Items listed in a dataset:
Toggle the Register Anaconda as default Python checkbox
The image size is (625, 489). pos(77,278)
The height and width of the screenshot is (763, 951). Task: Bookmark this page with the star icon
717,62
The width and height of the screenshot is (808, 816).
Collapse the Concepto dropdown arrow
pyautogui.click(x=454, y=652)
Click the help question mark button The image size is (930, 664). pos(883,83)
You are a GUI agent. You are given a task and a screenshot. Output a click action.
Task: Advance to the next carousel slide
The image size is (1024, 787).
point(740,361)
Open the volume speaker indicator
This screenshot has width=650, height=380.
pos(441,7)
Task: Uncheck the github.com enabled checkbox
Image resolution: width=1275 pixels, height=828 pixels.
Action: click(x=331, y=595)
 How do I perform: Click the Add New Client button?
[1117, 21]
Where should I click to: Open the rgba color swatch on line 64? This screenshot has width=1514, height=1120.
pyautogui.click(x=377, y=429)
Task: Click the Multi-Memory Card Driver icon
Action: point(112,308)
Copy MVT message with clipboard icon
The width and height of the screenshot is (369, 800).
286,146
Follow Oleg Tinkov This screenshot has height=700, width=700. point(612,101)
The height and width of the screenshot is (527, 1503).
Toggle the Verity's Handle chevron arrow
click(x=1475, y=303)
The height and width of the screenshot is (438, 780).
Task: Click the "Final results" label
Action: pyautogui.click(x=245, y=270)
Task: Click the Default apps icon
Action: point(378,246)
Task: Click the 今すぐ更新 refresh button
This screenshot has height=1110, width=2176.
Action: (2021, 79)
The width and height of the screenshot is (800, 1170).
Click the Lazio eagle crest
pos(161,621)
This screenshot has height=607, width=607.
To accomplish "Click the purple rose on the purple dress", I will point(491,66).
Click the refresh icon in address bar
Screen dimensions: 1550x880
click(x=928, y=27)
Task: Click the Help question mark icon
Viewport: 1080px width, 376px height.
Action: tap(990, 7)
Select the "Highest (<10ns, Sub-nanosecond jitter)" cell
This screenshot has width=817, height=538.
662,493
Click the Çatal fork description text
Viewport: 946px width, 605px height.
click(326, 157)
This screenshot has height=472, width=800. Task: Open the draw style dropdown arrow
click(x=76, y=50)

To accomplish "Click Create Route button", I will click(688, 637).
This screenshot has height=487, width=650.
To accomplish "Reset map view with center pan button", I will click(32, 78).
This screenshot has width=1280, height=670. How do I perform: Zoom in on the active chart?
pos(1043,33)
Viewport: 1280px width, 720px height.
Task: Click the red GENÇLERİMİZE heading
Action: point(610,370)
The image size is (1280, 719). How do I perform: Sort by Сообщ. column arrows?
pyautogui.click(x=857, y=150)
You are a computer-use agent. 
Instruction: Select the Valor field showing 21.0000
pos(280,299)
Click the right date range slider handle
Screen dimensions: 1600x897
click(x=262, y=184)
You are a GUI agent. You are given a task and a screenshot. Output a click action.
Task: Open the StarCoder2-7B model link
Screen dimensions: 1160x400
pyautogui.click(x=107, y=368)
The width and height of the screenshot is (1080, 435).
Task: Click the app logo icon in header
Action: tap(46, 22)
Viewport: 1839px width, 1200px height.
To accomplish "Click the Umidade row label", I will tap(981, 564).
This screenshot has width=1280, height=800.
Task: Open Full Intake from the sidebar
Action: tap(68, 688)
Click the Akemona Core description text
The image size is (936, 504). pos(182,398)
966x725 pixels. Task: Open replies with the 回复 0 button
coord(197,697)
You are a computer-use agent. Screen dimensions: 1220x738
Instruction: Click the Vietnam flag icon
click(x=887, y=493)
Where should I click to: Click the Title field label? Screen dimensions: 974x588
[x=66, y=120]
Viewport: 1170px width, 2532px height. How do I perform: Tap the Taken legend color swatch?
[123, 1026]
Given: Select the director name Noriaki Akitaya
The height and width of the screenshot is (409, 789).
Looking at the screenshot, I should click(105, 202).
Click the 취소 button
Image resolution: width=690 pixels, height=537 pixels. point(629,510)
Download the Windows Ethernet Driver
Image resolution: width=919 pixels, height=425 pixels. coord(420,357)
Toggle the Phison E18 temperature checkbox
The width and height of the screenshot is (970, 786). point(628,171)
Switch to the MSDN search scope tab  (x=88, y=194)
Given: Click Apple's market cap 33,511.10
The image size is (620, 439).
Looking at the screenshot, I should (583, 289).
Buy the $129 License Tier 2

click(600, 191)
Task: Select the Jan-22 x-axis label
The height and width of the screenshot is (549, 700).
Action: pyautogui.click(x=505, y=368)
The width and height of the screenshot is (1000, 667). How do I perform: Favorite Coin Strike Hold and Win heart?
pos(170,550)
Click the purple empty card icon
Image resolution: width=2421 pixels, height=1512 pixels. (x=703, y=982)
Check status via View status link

▶ PROBLEM TO WORK ON:
Your task is to retype the records above exactly.

▶ EXERCISE RESULT:
Toggle the Register Anaconda as default Python checkbox
The image size is (625, 489). pos(77,278)
The height and width of the screenshot is (763, 951). Task: Bookmark this page with the star icon
717,62
The width and height of the screenshot is (808, 816).
Collapse the Concepto dropdown arrow
pyautogui.click(x=454, y=652)
Click the help question mark button The image size is (930, 664). pos(883,83)
You are a GUI agent. You are given a task and a screenshot. Output a click action.
Task: Advance to the next carousel slide
The image size is (1024, 787).
point(740,361)
Open the volume speaker indicator
This screenshot has width=650, height=380.
pos(441,7)
Task: Uncheck the github.com enabled checkbox
Image resolution: width=1275 pixels, height=828 pixels.
Action: click(x=331, y=595)
 How do I perform: Click the Add New Client button?
[1117, 21]
Where should I click to: Open the rgba color swatch on line 64? This screenshot has width=1514, height=1120.
pyautogui.click(x=377, y=429)
Task: Click the Multi-Memory Card Driver icon
Action: point(112,308)
Copy MVT message with clipboard icon
The width and height of the screenshot is (369, 800).
286,146
Follow Oleg Tinkov This screenshot has height=700, width=700. point(612,101)
The height and width of the screenshot is (527, 1503).
Toggle the Verity's Handle chevron arrow
click(x=1475, y=303)
The height and width of the screenshot is (438, 780).
Task: Click the "Final results" label
Action: pyautogui.click(x=245, y=270)
Task: Click the Default apps icon
Action: point(378,246)
Task: Click the 今すぐ更新 refresh button
This screenshot has height=1110, width=2176.
Action: (2021, 79)
The width and height of the screenshot is (800, 1170).
Click the Lazio eagle crest
pos(161,621)
This screenshot has height=607, width=607.
To accomplish "Click the purple rose on the purple dress", I will point(491,66).
Click the refresh icon in address bar
Screen dimensions: 1550x880
click(x=928, y=27)
Task: Click the Help question mark icon
Viewport: 1080px width, 376px height.
Action: tap(990, 7)
Select the "Highest (<10ns, Sub-nanosecond jitter)" cell
This screenshot has width=817, height=538.
662,493
Click the Çatal fork description text
Viewport: 946px width, 605px height.
click(326, 157)
This screenshot has height=472, width=800. Task: Open the draw style dropdown arrow
click(x=76, y=50)

To accomplish "Click Create Route button", I will click(688, 637).
This screenshot has height=487, width=650.
To accomplish "Reset map view with center pan button", I will click(32, 78).
This screenshot has width=1280, height=670. How do I perform: Zoom in on the active chart?
pos(1043,33)
Viewport: 1280px width, 720px height.
Task: Click the red GENÇLERİMİZE heading
Action: point(610,370)
The image size is (1280, 719). How do I perform: Sort by Сообщ. column arrows?
pyautogui.click(x=857, y=150)
You are a computer-use agent. 
Instruction: Select the Valor field showing 21.0000
pos(280,299)
Click the right date range slider handle
Screen dimensions: 1600x897
click(x=262, y=184)
You are a GUI agent. You are given a task and a screenshot. Output a click action.
Task: Open the StarCoder2-7B model link
Screen dimensions: 1160x400
pyautogui.click(x=107, y=368)
The width and height of the screenshot is (1080, 435).
Task: Click the app logo icon in header
Action: tap(46, 22)
Viewport: 1839px width, 1200px height.
To accomplish "Click the Umidade row label", I will tap(981, 564).
This screenshot has width=1280, height=800.
Task: Open Full Intake from the sidebar
Action: tap(68, 688)
Click the Akemona Core description text
The image size is (936, 504). pos(182,398)
966x725 pixels. Task: Open replies with the 回复 0 button
coord(197,697)
You are a computer-use agent. Screen dimensions: 1220x738
Instruction: Click the Vietnam flag icon
click(x=887, y=493)
Where should I click to: Click the Title field label? Screen dimensions: 974x588
[x=66, y=120]
Viewport: 1170px width, 2532px height. How do I perform: Tap the Taken legend color swatch?
[123, 1026]
Given: Select the director name Noriaki Akitaya
The height and width of the screenshot is (409, 789).
Looking at the screenshot, I should click(105, 202).
Click the 취소 button
Image resolution: width=690 pixels, height=537 pixels. point(629,510)
Download the Windows Ethernet Driver
Image resolution: width=919 pixels, height=425 pixels. coord(420,357)
Toggle the Phison E18 temperature checkbox
The width and height of the screenshot is (970, 786). point(628,171)
Switch to the MSDN search scope tab  (x=88, y=194)
Given: Click Apple's market cap 33,511.10
The image size is (620, 439).
Looking at the screenshot, I should (583, 289).
Buy the $129 License Tier 2

click(600, 191)
Task: Select the Jan-22 x-axis label
The height and width of the screenshot is (549, 700).
Action: pyautogui.click(x=505, y=368)
The width and height of the screenshot is (1000, 667). How do I perform: Favorite Coin Strike Hold and Win heart?
pos(170,550)
Click the purple empty card icon
Image resolution: width=2421 pixels, height=1512 pixels. (x=703, y=982)
Check status via View status link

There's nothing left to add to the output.